“An abysmal performance” – Min Ramson slams Opposition’s budget performance, defends culture
Minister of Culture, Youth and Sport, Charles Ramson Jr, on Thursday, accused the Opposition of trivialising culture and exposing its “complete unreadiness” to govern, as he dissected their 2026 Budget presentations in the National Assembly.
He dismissed their contribution as “an abysmal performance,” charging that Opposition speakers offered no credible economic analysis, no cost–benefit assessment of proposals and “no policy debate to speak of,” despite their attacks on the culture budget.
“They struggle with basic economic fundamentals and still want to argue that culture is not important,” Ramson said, adding that the debate had revealed “a complete absence of readiness, even for an opposition.”

Minister Ramson reminded the House that for five years in office, the APNU+AFC coalition dismantled the stand‑alone Ministry of Culture, Youth and Sport, while repeatedly criticising PPP/C budgets from the sidelines.
“Now the truth is revealed,” he declared. “The people re‑endorsed the PPP/C government and His Excellency President Irfaan Ali for a second term, with a wider margin.”
Ramson argued that the PPP/C’s decision to restore the ministry after 2020 was a deliberate economic and nation‑building choice. “At the level of the People’s Progressive Party, we knew then, and we know now, how important this ministry is,” he stressed.

Pointing to concrete measures, the minister highlighted the restoration of the Guyana Prize for Literature, accreditation of the Institute of Creative Arts, the “Write to Stage” theatre support programme, which has already put multiple local plays on stage, and some $120 million in cultural and creative industry grants to support creatives, alongside other incentives.

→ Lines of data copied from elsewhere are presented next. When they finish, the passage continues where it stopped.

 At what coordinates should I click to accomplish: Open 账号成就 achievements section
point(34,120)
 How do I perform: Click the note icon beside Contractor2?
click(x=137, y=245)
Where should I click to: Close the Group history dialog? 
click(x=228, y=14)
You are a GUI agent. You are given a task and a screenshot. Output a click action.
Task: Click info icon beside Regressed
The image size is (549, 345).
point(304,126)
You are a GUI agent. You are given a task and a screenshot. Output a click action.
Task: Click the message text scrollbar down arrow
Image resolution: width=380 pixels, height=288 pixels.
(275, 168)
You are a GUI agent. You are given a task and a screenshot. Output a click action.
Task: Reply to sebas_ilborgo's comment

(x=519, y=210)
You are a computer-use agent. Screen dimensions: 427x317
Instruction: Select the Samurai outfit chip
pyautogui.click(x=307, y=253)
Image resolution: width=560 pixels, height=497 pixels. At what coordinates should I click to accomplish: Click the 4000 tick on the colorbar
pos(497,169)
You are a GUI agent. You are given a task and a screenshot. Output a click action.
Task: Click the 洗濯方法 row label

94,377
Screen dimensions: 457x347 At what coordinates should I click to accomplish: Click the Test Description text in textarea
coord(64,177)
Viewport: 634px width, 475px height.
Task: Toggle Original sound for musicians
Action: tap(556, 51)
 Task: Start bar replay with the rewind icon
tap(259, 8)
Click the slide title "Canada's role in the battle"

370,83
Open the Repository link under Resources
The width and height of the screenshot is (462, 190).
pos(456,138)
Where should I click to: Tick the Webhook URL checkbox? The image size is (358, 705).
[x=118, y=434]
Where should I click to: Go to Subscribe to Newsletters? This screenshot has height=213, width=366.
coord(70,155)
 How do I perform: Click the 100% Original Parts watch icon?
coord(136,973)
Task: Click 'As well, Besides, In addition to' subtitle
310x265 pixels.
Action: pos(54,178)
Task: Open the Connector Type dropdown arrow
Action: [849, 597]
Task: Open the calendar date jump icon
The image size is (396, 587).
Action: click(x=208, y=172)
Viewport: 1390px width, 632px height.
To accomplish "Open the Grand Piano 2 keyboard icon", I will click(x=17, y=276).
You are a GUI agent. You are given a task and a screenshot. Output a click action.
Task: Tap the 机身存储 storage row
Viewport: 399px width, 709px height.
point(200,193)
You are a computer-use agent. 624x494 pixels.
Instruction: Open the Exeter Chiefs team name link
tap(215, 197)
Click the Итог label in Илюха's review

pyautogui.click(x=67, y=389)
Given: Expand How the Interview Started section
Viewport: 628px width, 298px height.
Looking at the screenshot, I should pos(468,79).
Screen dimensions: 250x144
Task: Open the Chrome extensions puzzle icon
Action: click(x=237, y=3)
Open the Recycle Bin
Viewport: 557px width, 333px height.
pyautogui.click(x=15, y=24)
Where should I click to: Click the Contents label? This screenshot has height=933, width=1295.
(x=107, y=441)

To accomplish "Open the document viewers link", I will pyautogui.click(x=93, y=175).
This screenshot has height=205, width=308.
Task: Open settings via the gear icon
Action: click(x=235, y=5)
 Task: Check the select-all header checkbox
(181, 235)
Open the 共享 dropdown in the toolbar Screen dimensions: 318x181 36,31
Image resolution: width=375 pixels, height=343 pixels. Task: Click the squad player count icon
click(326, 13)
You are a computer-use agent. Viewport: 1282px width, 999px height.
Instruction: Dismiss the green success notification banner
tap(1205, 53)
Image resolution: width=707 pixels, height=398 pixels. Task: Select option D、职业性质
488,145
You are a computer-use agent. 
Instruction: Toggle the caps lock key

He also underscored ongoing allocations aimed at inclusion and heritage, citing the PPP/C’s support for extending the International Decade for People of African Descent and the retention of $100 million in Budget 2026 for programmes benefitting African‑Guyanese communities.
Despite repeated points of order from the Opposition benches, Ramson held his ground, insisting that the exchange had drawn “a sharp line” between a government focused on delivery and an Opposition “unprepared to govern and unfit to oppose.”